Vers 16 heures, voici François de Grossouvre de retour au Palais. Cela fait des mois que l’ancien conseiller du président n’y met plus les pieds que de façon sporadique. Mais il a décidé de ranger des papiers. Les secrétaires le voient fouiller dans des dossiers, plus affairé qu’à l’habitude, classant de grosses chemises dans des cartons qu’il s’est fait apporter.

Vers 17 heures, il demande à son voisin de bureau Christian Nique de venir le voir. Jamais, jusqu’ici, il n’avait vraiment conversé avec le conseiller chargé de l’éducation à l’Élysée. Mais le voici qui le prend par le bras et le convie à s’asseoir. Il souhaite, dit-il, le consulter pour son plus jeune fils, Henri, qui cherche encore sa voie. « S’il vous demandait conseil, le recevriez-vous ? » Bien sûr, comment refuser une si simple requête à cet ami du président dont tout le monde évoque depuis des mois la disgrâce ? Maintenant qu’il est rassuré, Grossouvre a tiré des photos de son tiroir. Ces fameuses photos où il figure au côté de François Mitterrand et qu’il garde par-devers lui à son bureau et quai Branly. Et le voilà parti dans une de ses éternelles diatribes contre le chef de l’État : « Cet homme n’aime personne ! Méfiez-vous-en. Il ne pense qu’à lui. Il n’aime que lui. » Le conseiller, interloqué, un peu gêné, repart maintenant dans son bureau. Les secrétaires lui ont fait le signe discret de ne pas s’émouvoir. Depuis des semaines, elles discutent entre elles de l’amertume du président des chasses présidentielles. Pourquoi s’en inquiéter plus aujourd’hui ?

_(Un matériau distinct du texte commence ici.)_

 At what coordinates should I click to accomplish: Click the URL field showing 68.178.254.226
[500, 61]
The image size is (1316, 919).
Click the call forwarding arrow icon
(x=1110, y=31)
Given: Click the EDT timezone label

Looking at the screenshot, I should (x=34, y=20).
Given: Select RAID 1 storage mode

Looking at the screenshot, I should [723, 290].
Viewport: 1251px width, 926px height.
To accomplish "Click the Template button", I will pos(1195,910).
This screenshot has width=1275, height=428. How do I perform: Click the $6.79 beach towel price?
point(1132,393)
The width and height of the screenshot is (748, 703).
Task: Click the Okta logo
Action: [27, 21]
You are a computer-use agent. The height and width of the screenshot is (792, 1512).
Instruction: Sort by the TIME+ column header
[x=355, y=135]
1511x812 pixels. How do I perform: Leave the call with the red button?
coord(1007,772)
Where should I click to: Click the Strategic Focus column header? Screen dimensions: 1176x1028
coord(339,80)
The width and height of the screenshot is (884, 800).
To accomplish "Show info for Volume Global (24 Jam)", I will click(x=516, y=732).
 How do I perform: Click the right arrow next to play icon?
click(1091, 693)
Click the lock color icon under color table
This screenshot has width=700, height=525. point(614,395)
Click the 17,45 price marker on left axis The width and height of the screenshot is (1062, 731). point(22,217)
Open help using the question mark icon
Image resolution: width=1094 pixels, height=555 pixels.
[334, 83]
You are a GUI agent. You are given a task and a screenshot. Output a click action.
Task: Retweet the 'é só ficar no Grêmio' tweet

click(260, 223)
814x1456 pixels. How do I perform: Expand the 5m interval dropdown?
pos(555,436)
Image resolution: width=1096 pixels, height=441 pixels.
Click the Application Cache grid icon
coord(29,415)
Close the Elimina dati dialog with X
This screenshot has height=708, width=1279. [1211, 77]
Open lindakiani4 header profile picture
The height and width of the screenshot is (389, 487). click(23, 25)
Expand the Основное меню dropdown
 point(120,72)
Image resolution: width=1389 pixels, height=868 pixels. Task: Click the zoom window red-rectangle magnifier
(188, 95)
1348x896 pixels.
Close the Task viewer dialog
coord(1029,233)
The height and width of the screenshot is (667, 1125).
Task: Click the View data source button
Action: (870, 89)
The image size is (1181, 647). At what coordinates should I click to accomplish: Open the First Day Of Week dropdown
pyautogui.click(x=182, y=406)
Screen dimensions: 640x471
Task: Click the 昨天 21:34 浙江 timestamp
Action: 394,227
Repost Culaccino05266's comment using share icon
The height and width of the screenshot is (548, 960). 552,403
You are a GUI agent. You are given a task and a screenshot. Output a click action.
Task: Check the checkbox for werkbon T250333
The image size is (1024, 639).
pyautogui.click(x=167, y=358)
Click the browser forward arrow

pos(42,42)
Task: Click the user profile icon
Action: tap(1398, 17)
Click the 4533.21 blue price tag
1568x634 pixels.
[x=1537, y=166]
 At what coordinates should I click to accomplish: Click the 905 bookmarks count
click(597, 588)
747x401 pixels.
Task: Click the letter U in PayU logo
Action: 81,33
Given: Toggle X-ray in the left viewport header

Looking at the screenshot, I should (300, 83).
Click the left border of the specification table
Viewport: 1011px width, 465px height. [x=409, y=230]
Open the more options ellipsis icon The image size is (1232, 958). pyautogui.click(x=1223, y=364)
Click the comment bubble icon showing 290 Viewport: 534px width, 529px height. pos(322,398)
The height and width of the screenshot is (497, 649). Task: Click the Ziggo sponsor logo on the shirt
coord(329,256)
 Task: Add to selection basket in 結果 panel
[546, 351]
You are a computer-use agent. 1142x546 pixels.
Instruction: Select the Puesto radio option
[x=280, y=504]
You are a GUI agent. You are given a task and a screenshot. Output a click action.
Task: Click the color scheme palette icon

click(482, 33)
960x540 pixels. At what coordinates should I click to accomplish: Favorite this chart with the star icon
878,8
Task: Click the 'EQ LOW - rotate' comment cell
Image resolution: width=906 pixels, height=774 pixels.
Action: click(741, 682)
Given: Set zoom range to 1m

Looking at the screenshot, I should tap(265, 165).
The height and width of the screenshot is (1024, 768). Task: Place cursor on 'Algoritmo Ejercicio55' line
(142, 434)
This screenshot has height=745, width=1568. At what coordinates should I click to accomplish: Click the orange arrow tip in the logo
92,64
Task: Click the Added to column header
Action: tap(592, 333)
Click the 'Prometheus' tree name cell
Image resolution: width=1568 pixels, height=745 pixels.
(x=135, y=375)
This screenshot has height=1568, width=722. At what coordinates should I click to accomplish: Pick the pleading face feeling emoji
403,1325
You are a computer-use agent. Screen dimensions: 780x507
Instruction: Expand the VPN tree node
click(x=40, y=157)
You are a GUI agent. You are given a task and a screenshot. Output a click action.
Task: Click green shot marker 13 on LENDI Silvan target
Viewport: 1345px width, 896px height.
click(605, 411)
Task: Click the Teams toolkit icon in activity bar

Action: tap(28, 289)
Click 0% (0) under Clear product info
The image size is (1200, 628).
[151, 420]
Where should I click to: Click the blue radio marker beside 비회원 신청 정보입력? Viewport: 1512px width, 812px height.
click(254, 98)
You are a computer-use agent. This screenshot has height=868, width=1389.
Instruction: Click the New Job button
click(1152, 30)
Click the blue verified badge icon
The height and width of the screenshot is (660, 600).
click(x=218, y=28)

Après le départ de Nique, Grossouvre a encore téléphoné. Cette fois à Yvan Thierry, un artisan graveur d’Orgeval, à une trentaine de kilomètres à l’ouest de Paris, à qui il a confié une paire de brownings. Il veut s’enquérir de l’avancement des travaux de gravure. Une conversation purement technique qui n’alerte pas l’artisan.

À 17 h 30, il reçoit un visiteur, le docteur Jean Soubielle. C’est un médecin de province, amateur de rugby et de chasse. Ils ont maintes fois traqué le gibier ensemble. Soubielle est aussi le cousin d’Élisabeth Normand, une des protégées de Mitterrand, et, il n’ignore rien de l’atmosphère délétère qui entoure depuis plusieurs mois Grossouvre. Mais ce dernier lui a fixé rendez-vous parce qu’il veut, dit-il, acheter un chien pour ses chasses dans l’Allier.

Il y a quelques instants, face à Christian Nique, l’ami du président avait paru plus vindicatif que déprimé, mais maintenant, face à Soubielle, le voilà qui broie du noir, confie qu’il ne supportera pas de vieillir, se plaint d’incessants bourdonnements dans les oreilles, sanglote et parle de suicide. Les deux hommes se connaissent depuis 1982. Jamais, jure Soubielle, il n’avait vu François dans cet état. L’un parle de se tuer. L’autre, démuni, répond en ami plus qu’en médecin, évoque sa famille, ses enfants, puis, en désespoir de cause, Dieu. Incapable d’endiguer le flot d’angoisse qui se déverse ainsi devant lui. Aujourd’hui encore, Soubielle regrette de ne pas être alors resté à ses côtés.

Vers 18 h 30, la secrétaire de François de Grossouvre s’apprête à partir. Aux enquêteurs, elle affirmera qu’elle n’a rien remarqué alors d’anormal. Quelques minutes plus tard, Grossouvre assure à son garde du corps qu’il va descendre. Bientôt, le coup de feu va éclater, assourdi par la porte capitonnée. Et la panique saisir l’Élysée.